** WHAT THE EXERCISE ASKS **
Where a line holds the word "Given", copy it from the records.

--- RECORDS SUPPLIED ---

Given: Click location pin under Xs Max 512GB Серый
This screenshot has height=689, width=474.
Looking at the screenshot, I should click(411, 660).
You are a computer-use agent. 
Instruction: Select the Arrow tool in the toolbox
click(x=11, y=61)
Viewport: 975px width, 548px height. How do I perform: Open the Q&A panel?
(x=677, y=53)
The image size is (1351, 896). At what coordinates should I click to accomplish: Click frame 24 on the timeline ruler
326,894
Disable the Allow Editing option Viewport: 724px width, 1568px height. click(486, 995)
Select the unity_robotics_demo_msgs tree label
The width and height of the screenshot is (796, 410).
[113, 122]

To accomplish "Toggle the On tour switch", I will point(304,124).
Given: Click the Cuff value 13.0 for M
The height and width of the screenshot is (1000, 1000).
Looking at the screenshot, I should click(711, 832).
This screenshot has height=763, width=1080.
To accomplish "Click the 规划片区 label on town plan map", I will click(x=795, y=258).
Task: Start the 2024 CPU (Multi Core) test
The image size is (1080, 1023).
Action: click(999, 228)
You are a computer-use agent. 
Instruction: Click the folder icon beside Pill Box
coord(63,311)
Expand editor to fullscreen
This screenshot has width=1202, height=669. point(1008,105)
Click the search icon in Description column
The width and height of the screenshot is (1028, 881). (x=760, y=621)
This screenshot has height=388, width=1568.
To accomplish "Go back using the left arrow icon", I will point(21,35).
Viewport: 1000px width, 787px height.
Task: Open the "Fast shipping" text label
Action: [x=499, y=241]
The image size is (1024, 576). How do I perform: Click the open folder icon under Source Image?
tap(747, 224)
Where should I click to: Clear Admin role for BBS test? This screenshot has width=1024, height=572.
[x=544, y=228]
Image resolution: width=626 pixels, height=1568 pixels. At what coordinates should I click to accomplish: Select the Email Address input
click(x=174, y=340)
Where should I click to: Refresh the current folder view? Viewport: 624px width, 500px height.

---

** PROBLEM SOLUTION **
Given: Click location pin under Xs Max 512GB Серый
Given: Click the Cuff value 13.0 for M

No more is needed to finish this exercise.